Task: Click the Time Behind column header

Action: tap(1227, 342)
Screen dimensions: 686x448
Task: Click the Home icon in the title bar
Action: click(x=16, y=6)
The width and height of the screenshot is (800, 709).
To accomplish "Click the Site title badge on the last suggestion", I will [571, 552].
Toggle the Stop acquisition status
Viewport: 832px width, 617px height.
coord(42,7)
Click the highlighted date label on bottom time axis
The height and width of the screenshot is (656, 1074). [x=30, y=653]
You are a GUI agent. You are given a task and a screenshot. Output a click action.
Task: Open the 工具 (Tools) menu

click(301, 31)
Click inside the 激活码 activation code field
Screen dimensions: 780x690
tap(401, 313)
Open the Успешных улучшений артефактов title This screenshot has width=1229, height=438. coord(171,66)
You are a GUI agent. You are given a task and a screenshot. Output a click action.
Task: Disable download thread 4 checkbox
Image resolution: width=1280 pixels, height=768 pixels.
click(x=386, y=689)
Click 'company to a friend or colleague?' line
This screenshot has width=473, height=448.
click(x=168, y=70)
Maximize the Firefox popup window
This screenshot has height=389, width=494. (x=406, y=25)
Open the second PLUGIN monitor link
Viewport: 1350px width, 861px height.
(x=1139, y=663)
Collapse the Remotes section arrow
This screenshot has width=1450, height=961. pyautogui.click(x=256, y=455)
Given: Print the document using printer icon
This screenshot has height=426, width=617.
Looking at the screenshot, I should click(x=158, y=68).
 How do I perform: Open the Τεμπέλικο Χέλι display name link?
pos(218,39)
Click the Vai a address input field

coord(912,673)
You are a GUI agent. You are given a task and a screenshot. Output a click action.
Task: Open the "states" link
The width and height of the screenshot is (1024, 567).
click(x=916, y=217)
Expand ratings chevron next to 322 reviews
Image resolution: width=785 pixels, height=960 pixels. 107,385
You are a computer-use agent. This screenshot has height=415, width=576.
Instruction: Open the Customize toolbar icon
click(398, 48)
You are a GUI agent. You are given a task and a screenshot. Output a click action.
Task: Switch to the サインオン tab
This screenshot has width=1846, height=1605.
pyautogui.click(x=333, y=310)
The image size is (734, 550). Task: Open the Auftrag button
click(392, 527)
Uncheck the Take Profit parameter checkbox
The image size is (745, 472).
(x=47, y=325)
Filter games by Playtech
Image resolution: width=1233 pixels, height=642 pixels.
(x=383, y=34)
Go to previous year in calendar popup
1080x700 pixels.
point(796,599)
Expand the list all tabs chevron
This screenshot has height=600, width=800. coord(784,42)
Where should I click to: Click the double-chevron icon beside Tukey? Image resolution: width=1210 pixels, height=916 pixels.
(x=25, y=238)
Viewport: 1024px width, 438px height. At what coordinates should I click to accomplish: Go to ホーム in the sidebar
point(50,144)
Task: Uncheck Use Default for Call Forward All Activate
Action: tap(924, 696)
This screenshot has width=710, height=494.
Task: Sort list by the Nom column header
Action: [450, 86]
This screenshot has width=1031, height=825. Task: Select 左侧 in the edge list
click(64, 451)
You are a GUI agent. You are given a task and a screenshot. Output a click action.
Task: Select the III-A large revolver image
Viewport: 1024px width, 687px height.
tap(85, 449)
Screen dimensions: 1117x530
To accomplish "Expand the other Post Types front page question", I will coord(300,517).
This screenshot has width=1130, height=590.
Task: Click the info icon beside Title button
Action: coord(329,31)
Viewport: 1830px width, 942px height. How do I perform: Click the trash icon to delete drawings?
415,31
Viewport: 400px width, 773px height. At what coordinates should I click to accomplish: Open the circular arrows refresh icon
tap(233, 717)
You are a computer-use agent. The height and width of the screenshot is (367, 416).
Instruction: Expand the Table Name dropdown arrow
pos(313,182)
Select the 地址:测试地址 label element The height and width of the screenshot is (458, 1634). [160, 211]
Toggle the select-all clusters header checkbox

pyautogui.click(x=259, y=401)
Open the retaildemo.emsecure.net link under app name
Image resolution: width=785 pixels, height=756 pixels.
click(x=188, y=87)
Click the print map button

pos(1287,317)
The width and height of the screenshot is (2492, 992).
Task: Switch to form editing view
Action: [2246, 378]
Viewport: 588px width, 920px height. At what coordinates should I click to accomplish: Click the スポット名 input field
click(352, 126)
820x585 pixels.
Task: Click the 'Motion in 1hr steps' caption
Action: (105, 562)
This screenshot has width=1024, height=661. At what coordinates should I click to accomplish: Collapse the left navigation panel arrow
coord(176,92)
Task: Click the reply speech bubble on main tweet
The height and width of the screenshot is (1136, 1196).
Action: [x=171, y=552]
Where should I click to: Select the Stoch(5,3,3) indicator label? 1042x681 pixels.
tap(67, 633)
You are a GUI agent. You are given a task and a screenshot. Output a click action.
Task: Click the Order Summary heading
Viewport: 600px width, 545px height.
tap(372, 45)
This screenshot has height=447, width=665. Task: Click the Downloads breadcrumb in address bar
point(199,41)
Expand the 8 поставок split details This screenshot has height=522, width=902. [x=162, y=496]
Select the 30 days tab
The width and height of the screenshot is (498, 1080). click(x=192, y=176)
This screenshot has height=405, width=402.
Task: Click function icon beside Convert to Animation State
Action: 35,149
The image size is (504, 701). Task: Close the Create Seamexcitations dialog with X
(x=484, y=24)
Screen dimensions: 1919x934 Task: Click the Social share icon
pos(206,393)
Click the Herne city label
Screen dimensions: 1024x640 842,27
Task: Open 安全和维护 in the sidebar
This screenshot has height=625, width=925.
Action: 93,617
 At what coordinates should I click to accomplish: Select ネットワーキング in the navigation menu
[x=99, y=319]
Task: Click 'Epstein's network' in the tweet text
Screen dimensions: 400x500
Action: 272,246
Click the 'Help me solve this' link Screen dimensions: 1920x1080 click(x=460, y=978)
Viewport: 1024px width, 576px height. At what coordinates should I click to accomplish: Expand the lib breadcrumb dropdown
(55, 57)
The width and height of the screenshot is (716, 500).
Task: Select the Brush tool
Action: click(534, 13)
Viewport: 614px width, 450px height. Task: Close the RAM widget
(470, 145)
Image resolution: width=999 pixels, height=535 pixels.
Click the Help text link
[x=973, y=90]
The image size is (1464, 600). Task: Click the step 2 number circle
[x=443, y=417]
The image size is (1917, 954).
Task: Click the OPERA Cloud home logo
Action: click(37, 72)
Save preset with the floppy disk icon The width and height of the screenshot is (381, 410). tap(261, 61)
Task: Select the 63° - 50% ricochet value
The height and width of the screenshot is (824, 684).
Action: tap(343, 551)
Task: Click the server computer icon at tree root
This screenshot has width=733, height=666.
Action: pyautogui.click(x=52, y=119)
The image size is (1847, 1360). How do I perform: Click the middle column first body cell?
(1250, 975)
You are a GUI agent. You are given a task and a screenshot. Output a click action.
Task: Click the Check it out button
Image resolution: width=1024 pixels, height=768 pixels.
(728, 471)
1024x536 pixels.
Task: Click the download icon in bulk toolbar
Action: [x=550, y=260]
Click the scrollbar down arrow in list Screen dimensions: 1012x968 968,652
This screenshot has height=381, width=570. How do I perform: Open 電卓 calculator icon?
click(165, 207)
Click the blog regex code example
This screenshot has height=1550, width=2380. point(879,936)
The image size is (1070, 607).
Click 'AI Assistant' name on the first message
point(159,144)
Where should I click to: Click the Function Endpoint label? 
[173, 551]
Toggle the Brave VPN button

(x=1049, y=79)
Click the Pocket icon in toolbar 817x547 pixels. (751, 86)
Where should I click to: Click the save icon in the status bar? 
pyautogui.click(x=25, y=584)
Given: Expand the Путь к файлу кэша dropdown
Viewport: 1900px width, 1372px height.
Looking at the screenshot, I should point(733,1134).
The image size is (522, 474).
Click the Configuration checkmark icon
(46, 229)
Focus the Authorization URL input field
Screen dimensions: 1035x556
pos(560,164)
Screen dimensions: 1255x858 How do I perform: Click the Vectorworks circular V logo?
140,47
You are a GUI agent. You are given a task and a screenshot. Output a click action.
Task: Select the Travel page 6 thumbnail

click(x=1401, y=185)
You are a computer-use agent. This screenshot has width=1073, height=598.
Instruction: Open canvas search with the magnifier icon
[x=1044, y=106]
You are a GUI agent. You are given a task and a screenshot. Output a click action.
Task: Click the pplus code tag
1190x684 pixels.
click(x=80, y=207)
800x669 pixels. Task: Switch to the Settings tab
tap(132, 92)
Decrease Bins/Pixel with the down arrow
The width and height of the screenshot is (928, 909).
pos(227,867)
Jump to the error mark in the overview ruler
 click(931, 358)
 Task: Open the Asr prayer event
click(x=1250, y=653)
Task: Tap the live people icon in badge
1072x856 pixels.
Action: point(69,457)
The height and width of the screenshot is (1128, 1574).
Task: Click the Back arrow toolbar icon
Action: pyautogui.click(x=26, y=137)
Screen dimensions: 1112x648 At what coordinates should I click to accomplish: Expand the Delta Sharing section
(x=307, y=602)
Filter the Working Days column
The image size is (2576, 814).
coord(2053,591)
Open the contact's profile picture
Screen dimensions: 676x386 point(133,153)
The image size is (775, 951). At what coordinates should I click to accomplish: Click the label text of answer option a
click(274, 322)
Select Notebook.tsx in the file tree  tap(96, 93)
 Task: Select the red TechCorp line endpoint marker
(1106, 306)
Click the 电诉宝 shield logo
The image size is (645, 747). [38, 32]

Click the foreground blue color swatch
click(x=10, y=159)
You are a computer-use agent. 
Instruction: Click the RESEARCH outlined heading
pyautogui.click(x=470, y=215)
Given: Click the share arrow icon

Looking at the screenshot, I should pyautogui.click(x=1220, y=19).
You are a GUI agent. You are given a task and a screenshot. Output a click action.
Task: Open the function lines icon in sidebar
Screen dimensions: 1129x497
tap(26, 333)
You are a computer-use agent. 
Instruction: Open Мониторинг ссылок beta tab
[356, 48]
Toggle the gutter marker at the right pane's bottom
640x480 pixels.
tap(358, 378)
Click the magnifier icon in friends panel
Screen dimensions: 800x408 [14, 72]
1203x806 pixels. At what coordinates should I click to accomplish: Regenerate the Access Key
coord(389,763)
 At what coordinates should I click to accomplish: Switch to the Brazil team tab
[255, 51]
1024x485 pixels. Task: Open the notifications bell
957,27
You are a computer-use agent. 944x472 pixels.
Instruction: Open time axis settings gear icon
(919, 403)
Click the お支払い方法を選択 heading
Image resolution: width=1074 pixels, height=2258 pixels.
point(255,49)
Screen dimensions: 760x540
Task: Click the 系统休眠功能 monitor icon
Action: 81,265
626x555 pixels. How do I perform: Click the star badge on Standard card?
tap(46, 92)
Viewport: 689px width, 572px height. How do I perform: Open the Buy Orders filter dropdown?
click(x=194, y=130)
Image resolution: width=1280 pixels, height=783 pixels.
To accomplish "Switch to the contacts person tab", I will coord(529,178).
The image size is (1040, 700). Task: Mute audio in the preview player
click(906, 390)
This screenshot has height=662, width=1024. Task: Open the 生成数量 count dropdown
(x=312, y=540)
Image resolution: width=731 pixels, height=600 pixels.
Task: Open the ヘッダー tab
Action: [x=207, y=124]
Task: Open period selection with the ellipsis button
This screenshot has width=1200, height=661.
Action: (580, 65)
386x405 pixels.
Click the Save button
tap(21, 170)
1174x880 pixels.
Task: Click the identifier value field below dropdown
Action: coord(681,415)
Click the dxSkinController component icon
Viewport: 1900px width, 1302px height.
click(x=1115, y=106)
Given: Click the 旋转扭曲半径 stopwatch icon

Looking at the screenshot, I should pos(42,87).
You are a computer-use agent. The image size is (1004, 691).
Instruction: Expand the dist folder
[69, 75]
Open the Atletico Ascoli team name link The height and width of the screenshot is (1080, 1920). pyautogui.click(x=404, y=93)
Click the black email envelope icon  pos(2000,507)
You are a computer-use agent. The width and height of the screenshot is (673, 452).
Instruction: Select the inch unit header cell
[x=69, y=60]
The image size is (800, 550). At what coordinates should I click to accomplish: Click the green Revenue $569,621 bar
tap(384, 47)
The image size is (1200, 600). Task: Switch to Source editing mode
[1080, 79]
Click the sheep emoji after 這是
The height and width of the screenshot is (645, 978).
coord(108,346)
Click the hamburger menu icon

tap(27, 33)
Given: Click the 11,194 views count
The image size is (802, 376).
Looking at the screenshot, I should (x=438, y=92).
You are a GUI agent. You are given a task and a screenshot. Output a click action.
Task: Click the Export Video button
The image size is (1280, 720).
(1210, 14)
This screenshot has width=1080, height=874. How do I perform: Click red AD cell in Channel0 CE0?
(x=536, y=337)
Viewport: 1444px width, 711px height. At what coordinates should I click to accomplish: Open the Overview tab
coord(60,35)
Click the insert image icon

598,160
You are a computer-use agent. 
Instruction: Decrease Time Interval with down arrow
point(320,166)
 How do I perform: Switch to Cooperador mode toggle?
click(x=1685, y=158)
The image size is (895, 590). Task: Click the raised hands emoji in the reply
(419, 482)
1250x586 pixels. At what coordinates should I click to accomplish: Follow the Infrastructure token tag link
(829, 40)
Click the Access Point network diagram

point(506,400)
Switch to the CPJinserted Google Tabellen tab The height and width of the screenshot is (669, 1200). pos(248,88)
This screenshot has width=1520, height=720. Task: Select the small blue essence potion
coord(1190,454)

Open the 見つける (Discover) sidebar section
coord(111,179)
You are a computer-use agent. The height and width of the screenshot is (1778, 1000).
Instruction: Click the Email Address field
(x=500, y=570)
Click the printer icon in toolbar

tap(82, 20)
==================================================
● REQUIRED WORK: Work through the data above line by line and give the number of lines in which "tweet" occurs. Add nothing else.

● RESULT OF THE TASK: 2